Alguna que otra vez, si no se calentaban los motores en exceso –era frecuente ver parados los camiones humeantes, con el ajetreo del agua en las tinajas verdes- nuestros padres nos trasladaba a la finca de Cristóbal Ruiz y Ginesa en Fuente Álamo en donde añadían algún aditamento nuevo como era el de disparar con escopetas de caza a los conejos que abundaban por aquellos campos repletos de cuevas y maleza, montañas y agujeros en la traviesa y tortuosa carretera que nos conducía hasta Mazarrón.
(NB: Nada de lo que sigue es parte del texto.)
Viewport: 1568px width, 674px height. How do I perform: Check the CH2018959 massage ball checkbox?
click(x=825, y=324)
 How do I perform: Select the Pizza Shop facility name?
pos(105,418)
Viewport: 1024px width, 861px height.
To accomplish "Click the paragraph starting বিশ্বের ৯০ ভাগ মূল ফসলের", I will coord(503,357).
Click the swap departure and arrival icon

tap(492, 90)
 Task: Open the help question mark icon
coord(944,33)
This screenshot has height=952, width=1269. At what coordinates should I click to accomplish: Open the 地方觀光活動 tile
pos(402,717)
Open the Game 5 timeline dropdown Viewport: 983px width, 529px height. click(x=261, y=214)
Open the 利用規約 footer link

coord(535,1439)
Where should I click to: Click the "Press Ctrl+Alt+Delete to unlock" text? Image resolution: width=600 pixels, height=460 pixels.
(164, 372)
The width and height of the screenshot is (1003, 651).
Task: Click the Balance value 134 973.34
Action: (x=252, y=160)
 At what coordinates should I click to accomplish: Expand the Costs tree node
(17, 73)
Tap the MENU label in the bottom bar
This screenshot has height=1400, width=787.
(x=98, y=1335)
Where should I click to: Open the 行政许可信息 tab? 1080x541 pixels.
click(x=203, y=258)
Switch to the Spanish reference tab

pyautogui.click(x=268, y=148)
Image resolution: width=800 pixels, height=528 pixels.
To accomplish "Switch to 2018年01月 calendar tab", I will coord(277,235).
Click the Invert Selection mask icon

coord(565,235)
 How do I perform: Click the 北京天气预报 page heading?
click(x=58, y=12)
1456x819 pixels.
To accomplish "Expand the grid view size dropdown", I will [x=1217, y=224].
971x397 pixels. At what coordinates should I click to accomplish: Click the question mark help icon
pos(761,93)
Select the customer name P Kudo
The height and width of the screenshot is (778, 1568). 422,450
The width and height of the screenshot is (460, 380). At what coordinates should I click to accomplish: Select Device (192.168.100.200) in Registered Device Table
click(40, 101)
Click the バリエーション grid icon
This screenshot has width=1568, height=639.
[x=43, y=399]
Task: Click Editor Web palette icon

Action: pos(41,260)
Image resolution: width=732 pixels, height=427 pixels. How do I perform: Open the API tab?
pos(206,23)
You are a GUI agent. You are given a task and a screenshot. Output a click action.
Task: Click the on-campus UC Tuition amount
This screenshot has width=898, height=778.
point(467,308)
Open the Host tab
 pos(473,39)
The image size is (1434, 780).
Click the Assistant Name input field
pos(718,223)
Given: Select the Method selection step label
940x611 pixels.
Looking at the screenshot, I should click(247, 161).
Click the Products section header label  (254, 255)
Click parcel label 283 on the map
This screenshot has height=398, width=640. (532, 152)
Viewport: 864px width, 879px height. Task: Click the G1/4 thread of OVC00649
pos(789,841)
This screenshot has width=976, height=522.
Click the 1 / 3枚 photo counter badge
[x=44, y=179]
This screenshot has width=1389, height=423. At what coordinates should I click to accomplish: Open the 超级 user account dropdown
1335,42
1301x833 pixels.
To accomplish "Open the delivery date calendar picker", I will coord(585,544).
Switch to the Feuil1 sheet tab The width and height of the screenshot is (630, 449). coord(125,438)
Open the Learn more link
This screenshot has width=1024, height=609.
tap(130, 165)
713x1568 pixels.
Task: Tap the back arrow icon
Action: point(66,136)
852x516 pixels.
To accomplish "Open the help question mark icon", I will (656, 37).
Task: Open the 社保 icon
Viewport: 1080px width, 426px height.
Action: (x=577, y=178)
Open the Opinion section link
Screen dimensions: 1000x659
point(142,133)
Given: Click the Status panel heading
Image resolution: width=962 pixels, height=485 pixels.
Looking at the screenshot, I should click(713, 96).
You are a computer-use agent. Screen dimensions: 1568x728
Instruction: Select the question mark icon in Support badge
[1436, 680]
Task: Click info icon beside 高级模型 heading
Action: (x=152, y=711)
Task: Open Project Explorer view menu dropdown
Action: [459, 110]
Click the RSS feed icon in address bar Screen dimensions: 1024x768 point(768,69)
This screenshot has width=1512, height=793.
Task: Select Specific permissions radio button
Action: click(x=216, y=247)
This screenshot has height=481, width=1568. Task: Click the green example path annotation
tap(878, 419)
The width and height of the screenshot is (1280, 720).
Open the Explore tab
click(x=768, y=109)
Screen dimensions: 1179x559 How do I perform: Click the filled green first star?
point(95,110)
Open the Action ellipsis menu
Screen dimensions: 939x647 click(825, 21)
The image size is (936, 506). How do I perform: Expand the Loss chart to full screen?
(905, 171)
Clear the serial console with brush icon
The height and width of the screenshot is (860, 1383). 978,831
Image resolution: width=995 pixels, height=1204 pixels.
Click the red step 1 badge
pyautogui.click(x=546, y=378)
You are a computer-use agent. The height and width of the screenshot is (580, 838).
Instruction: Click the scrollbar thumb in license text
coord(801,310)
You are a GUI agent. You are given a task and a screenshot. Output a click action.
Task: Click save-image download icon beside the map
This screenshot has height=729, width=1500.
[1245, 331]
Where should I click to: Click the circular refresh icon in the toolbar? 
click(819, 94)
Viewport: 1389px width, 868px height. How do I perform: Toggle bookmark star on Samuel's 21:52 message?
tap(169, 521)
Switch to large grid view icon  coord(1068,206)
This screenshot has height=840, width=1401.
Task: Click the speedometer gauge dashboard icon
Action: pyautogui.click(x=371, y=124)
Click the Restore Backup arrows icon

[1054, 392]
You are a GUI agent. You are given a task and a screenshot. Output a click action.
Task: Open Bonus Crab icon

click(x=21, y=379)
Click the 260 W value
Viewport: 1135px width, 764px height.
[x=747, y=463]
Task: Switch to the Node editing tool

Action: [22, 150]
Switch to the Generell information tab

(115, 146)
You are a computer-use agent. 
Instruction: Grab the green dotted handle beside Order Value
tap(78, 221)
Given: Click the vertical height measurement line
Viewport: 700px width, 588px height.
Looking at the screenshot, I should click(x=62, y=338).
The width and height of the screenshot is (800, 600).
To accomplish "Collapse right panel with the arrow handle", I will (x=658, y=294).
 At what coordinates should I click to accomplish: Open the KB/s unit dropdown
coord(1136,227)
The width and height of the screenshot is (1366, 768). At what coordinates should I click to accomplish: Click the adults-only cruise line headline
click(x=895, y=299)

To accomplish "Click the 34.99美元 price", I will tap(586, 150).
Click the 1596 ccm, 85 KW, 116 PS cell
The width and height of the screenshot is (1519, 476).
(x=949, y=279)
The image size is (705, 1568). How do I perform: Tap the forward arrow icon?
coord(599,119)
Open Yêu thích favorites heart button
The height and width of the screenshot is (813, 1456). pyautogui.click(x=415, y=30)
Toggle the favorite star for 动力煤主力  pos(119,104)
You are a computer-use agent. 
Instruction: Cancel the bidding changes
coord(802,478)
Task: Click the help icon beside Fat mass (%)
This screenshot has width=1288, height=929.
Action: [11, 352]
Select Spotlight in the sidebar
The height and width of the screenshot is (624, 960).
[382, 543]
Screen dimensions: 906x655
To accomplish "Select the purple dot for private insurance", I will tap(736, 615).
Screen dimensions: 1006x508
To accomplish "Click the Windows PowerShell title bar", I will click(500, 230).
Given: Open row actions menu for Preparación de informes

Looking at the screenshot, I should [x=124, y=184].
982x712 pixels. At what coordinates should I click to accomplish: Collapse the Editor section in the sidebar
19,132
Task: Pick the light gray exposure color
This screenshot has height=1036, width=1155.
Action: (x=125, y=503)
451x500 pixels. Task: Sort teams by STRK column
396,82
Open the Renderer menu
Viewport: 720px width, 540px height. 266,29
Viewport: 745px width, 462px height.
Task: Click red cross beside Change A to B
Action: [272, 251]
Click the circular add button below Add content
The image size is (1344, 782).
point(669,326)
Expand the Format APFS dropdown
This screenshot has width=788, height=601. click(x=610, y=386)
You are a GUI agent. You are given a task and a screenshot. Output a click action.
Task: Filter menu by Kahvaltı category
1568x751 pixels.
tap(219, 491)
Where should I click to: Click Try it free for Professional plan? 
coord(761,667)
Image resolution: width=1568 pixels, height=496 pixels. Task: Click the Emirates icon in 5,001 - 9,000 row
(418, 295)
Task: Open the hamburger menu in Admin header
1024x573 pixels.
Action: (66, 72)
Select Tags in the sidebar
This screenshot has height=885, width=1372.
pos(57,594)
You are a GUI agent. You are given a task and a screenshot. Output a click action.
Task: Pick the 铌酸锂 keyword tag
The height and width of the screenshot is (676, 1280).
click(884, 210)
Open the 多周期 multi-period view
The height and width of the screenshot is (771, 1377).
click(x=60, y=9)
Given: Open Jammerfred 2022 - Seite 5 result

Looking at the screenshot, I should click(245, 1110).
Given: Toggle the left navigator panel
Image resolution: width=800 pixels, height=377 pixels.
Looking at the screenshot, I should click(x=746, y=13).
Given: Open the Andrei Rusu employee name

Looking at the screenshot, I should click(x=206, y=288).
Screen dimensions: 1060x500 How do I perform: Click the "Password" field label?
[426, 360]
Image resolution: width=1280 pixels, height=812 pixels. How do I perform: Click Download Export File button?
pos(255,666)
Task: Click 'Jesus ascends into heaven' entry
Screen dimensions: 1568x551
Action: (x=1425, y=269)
Recuerdo en alguna ocasión que los motores de los camiones, asfixiados por el peso de los días y de la severa masa humana de muchas mujeres, mostraban su pesar y se negaban a seguir en ruta, circunstancia que ocasionaba revuelo, pero que no nos apartaba de nuestro regocijo.
Las excursiones a estos y otros lugares ocupaban parte de la mañana, entre el avituallamiento, la recogida de alimentos, víveres, garrafas, botas de vino, panes calientes, embutidos y melones, que de todo había en la viña de esos largos días de los que sólo recuerdo la sensación de agobio y cansancio hacia el final del día, cuando de regreso a casa, sin esperar la llegada de los ángeles buenos, nos dormíamos en un santiamén.